Following her close call, Aygul began receiving free contraceptives, which will enable her to prevent another pregnancy until she has fully recovered and received treatment for her condition.

Like many other countries in Eastern Europe and Central Asia, Turkmenistan is stepping up efforts in helping at-risk women access modern contraceptives, acknowledging that when women are empowered to choose the number, spacing and timing of their children, they face fewer complications during pregnancy and childbirth, and their children are healthier.

Turkmenistan announced in 2014 that it would begin covering the cost of modern contraceptives and other reproductive health medicines and supplies through the state budget by 2017, previously supplied by UNFPA for nearly two decades.

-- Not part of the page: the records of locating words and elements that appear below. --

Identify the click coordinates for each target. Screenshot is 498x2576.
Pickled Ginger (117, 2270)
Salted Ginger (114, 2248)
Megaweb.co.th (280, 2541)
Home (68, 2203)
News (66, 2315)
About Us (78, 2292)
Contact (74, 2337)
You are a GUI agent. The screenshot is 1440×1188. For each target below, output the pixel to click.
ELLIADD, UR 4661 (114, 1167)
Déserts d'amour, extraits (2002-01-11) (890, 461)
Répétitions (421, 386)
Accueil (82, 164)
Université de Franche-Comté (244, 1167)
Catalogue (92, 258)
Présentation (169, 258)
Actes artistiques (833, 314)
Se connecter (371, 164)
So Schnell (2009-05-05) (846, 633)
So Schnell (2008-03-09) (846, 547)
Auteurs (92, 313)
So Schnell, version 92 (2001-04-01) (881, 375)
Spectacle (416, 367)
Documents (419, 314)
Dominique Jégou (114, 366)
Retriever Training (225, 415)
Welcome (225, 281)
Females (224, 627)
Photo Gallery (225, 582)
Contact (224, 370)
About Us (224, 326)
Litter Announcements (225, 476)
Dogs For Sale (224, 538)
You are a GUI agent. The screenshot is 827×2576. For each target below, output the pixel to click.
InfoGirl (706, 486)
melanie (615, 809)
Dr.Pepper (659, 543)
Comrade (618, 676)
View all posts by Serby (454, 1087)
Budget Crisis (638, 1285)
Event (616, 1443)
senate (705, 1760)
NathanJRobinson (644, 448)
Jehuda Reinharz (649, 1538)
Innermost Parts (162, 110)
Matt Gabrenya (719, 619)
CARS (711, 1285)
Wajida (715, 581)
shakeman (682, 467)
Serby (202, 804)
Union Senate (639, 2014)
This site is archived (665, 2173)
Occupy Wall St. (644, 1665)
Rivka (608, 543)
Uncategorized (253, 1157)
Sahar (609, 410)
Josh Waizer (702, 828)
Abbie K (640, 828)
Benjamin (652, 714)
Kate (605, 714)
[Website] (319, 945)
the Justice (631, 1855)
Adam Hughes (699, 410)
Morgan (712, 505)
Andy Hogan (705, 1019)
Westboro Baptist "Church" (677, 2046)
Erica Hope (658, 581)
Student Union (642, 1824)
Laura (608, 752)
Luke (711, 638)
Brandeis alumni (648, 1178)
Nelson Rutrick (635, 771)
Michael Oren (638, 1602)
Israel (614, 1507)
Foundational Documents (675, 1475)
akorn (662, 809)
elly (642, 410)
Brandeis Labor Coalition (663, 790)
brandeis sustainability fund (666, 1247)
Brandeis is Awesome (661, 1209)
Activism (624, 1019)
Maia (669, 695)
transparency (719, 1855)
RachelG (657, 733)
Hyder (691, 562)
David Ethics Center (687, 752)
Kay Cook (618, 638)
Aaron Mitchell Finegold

The initiative, extensively advocated by UNFPA, shows growing national financial ownership of Turkmenistan, as it is part of the country's larger effort to ensure all people, particularly at-risk women, have access to voluntary family planning and will help doctors identify the most-at-risk women and then direct them to local reproductive health centres like the one that saved Aygul’s life.

“Risk factors of most-at-risk women contribute to a significant percentage of the maternal mortality rate,” says Bahar Agayeva, head of the Medical Statistics Department at Turkmenistan›s Ministry of Health and Medical Industry. “Addressing the family planning needs of these women will help us significantly decrease maternal mortality and improve maternal and child health.”